The Enemy: We’ll Live And Die In These Towns

After a youth spent trying to flee a McJob future, the Coventry trio find their way out in style

Speaking as a man whose previous profession was lugging six-foot Christmas trees around a Paisley garden centre with only a ridiculous green outfit to shield me from the pissing rain for eight hours a day, it’s safe to say that this writer’s experience of the daily grind was a less than pleasant one. And, having spent the intervening five years following them around armed with a notepad and a Dictaphone, I can also confirm that being a rock star is a far preferable life to one spent changing ink cartridges in Xerox machines for the minimum wage and a pension you’ll never live long enough to enjoy. Not everyone can escape it, of course – somebody has to flip the burgers at the Golden Arches – but it’s only yourself you’re cheating if you don’t at least try. It’s what some of the greatest music ever written – not to mention some of Towers Of London’s most odious publicity stunts – are all about.

The Enemy – three working class lads from Coventry’s cultural wastelands who grew up idolising early Oasis and The Jam – have realised this scarily early. Grime, to them, is just the stuff they found under their fingernails after a hard day at the McJob. If they’d gone out in ‘Cov’ on a Friday night dressed as Klaxons, by Saturday morning they’d be eating mush through a straw in A&E. Their music is a product of their environment, and their environment told them to get the hell out before it was too late. ‘We’ll Live And Die In These Towns’ may not be trendy, fashionable or any of the other empty adjectives that matter so much just an hour and a half down the road in London, but it’s blisteringly frank, frequently inspiring, consistently brilliant and, most importantly of all, the only way out they know.

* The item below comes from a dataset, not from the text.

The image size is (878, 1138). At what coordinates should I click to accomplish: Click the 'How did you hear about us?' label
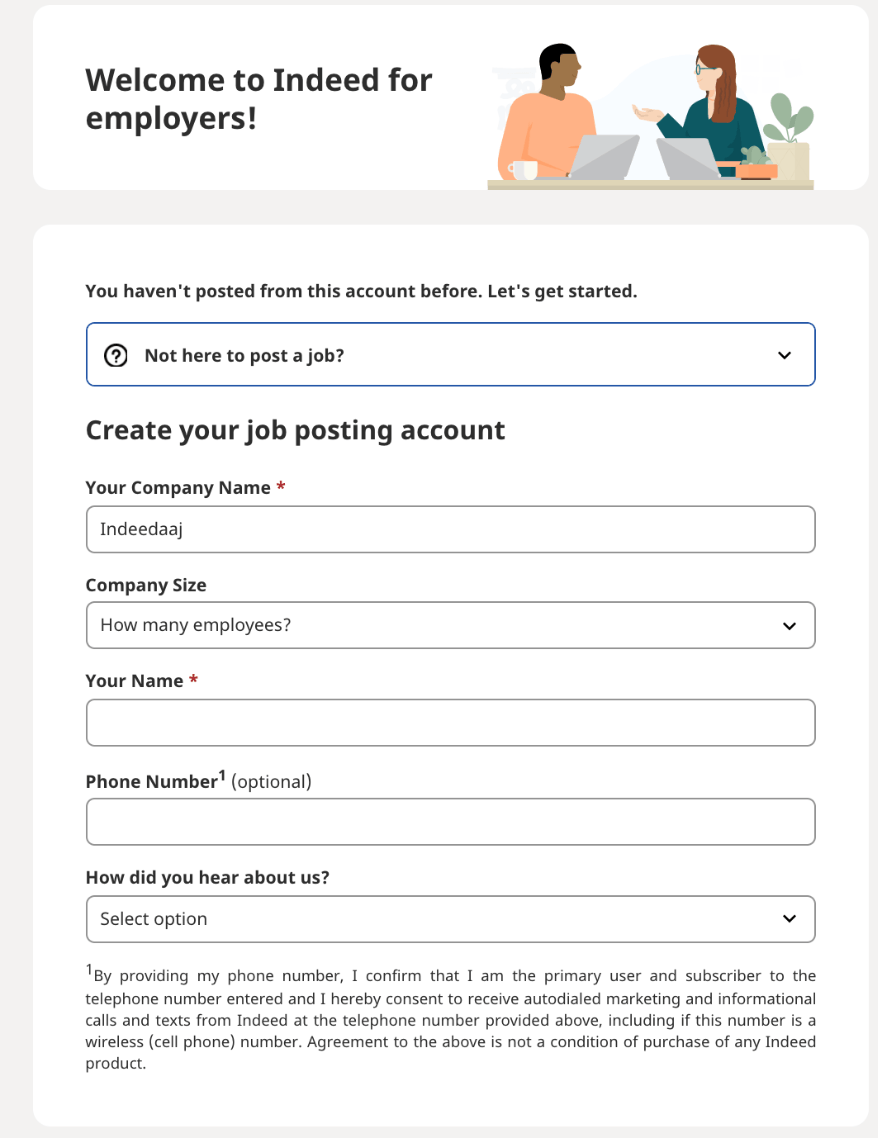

Kicking off with 18-year-old frontman/mastermind Tom Clarke’s almighty declaration of “Call the police!” atop ‘Aggro’’s ominous, foreboding guitar riff, from the start it’s clear that The Enemy have witnessed some heavy shit on Coventry’s blood-stained streets. But there’s no Kaisers-esque zaniness, no overly-quirky “I tell thee”s to dilute the darkness, just a wrought-iron determination to get the fuck out of Dodge. Then there’s ‘Technodanceaphobic’’s tale of daddys’ girls and mummys’ boys being led astray from wide-eyed naivety to “Banging on the backseat all night long”, set to the sound of Liam Watts’ jackhammer drumming, and guitars so engraged you can feel the spittle flying out of the speakers at you. It’s a downright nasty – but undeniably thrilling – two-and-a-half-minute ride.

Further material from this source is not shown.